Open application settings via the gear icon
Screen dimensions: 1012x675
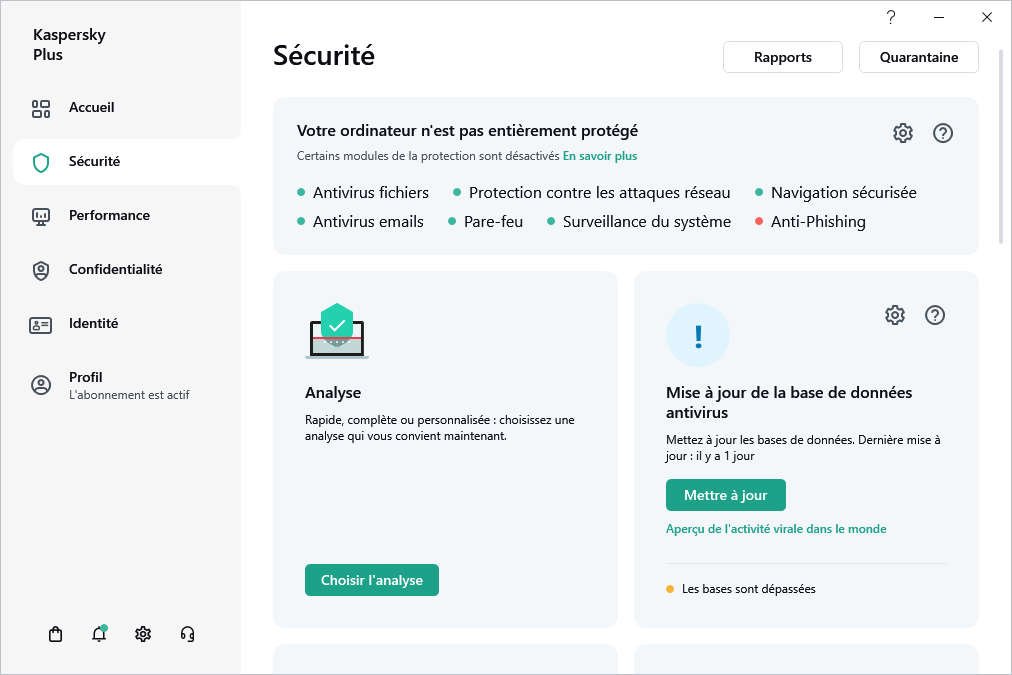click(143, 634)
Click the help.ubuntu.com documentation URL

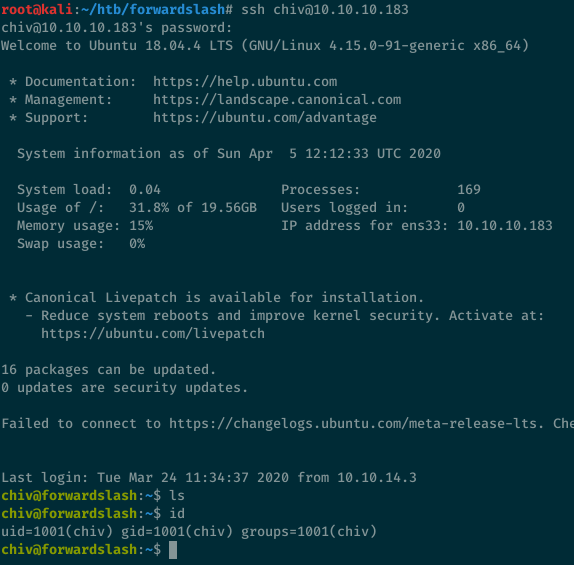click(245, 82)
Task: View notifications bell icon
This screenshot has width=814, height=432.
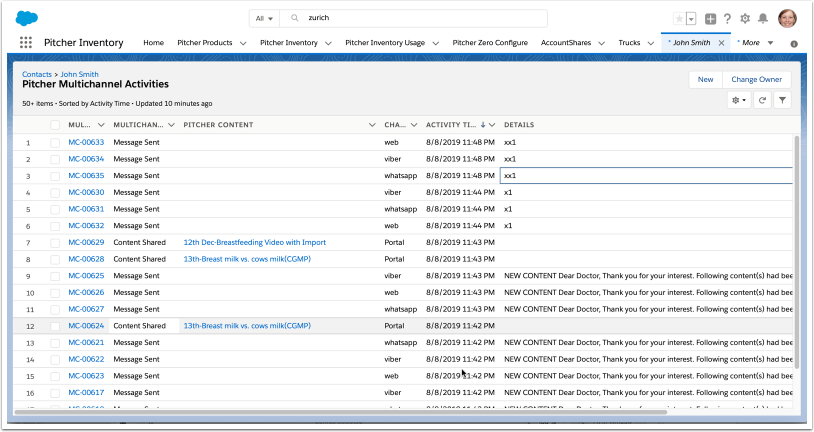Action: pyautogui.click(x=763, y=18)
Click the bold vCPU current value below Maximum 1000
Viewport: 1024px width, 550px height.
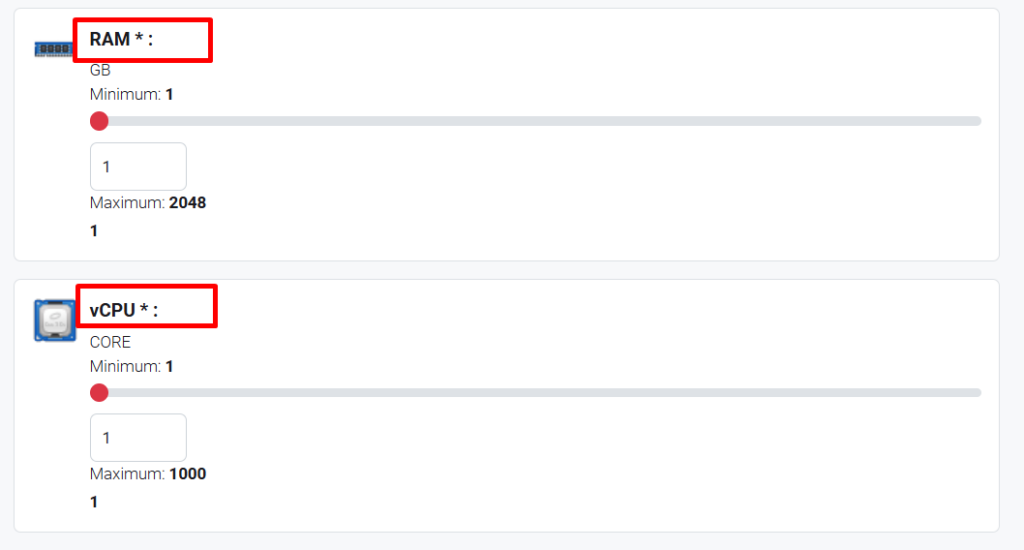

::::

◆ **What is required**
The expected output is the material above, repeated exactly and free of pictures.

◆ **Answer below**
Open application settings via the gear icon
Screen dimensions: 1012x675
click(143, 634)
Click the help.ubuntu.com documentation URL

click(245, 82)
Task: View notifications bell icon
This screenshot has width=814, height=432.
Action: pyautogui.click(x=763, y=18)
Click the bold vCPU current value below Maximum 1000
Viewport: 1024px width, 550px height.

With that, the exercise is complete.